Concrete configs I actually paste

systemd drop-in — pin loopback, even if a future package flips the default:

# /etc/systemd/system/ollama.service.d/override.conf
[Service]
Environment="OLLAMA_HOST=127.0.0.1:11434"
Environment="OLLAMA_ORIGINS=http://127.0.0.1,http://localhost"

sudo systemctl daemon-reload && sudo systemctl restart ollama

Docker — never publish to 0.0.0.0; bind explicitly:

# Bad:  -p 11434:11434       (binds 0.0.0.0)
# Good: -p 127.0.0.1:11434:11434
docker run -d --name ollama \
  -p 127.0.0.1:11434:11434 \
  -v ollama:/root/.ollama \
  ollama/ollama:0.17.1

Caddy in front — bearer token gate so even local users prove they meant it:

ollama.lan {
  @auth header Authorization "Bearer {env.OLLAMA_TOKEN}"
  handle @auth { reverse_proxy 127.0.0.1:11434 }
  respond 401
}

What v0.17.1 actually changed

The fix (commit 88d57d0, PR #14406) is unsexy in the best way: bound the read by the file, not the header. Conversion paths now cross-check Elements() against the on-disk tensor size before allocating or copying, so a lying GGUF header can’t coax WriteTo() into walking off the buffer. No new auth, no new ACLs—just the missing length check that should have been there since the first unsafe block. Lesson for the rest of us: any time you hand unsafe a number that came from a file, the file is the attacker until proven otherwise.

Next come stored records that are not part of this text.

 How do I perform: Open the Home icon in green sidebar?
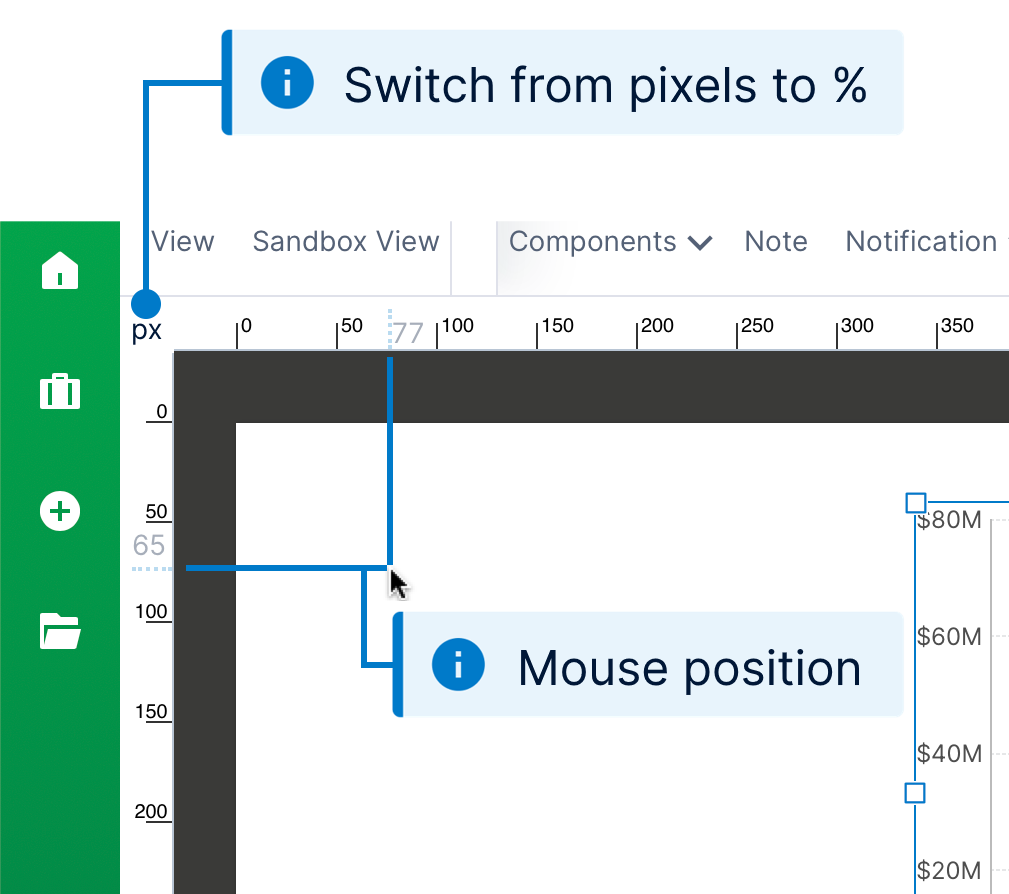coord(60,270)
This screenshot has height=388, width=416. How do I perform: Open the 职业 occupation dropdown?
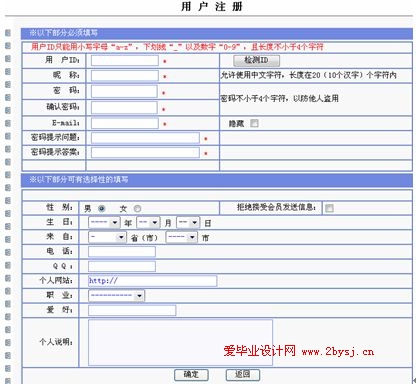point(116,295)
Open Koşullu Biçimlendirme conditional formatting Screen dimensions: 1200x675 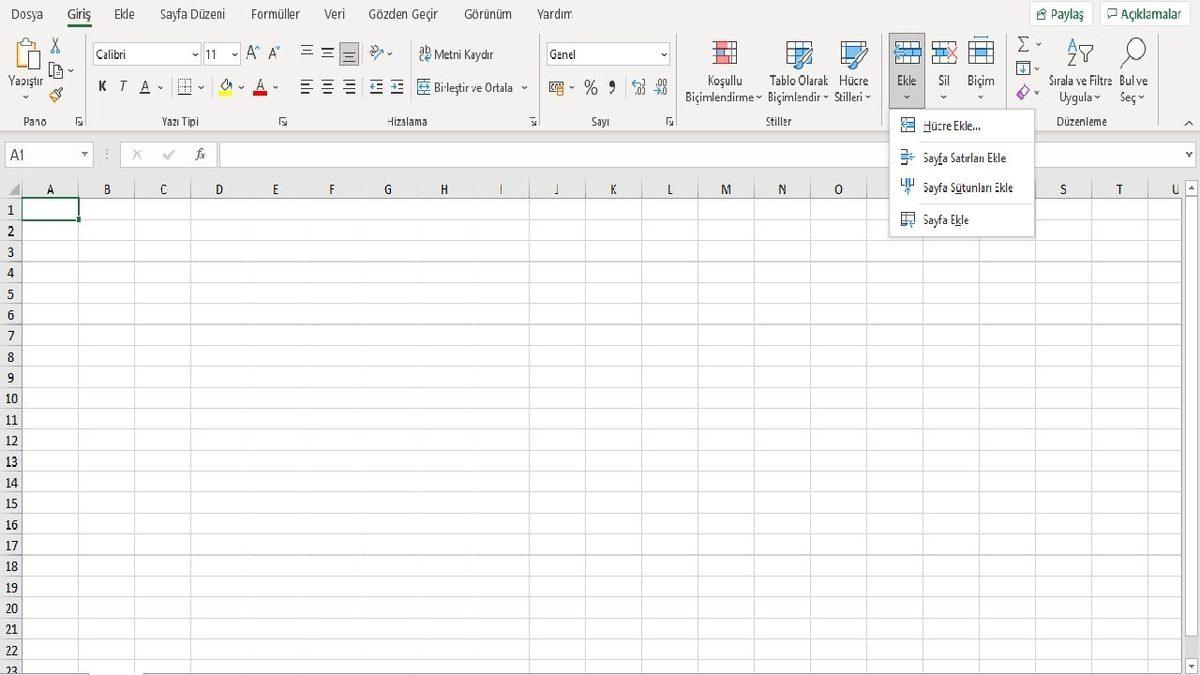point(722,70)
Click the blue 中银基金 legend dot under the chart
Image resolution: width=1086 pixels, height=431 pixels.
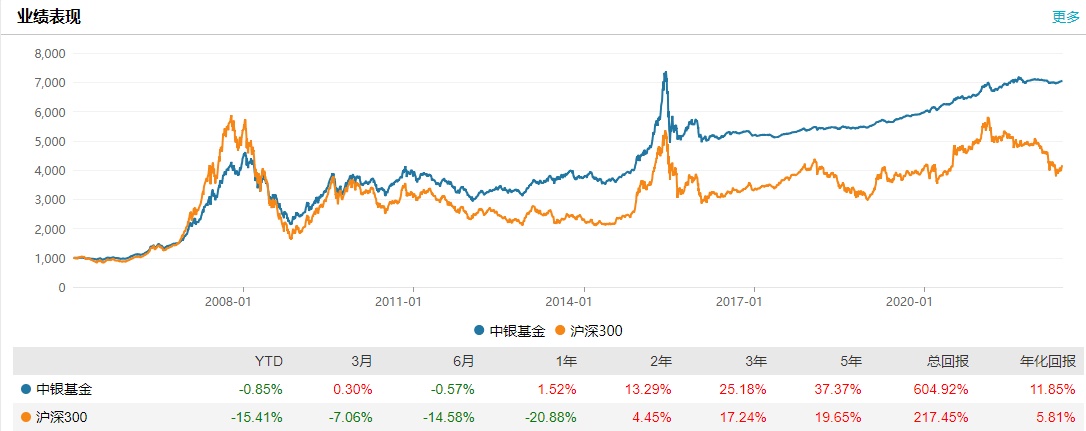(x=480, y=329)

Separate issue: Windows auto-update flaws

Linux/macOS heap leak is not the same story as the Windows updater. Coordinated disclosure from Striga/CERT Polska tracks different CVEs (CVE-2026-42248, CVE-2026-42249) around unsigned update payloads and path traversal in the Windows update path—worth reading if your family runs Ollama desktops there (CERT Polska, Striga research). Patch timelines differ from Bleeding Llama; treat them as their own incident checklist.

Sources I’d send my folks

• Official CVE text & vectors: NVD — CVE-2026-7482 (CNA: Echo), CVE.org record
• Technical deep dive: Cyera Research — Bleeding Llama
• Vendor fix: Release v0.17.1, PR #14406, fix commit
• Secondary reporting: SecurityWeek, The Hacker News

Local AI still buys you control—but control includes patching, binding interfaces, and proving your daemon isn’t shouting across the internet. I’d rather own those knobs than own a headline.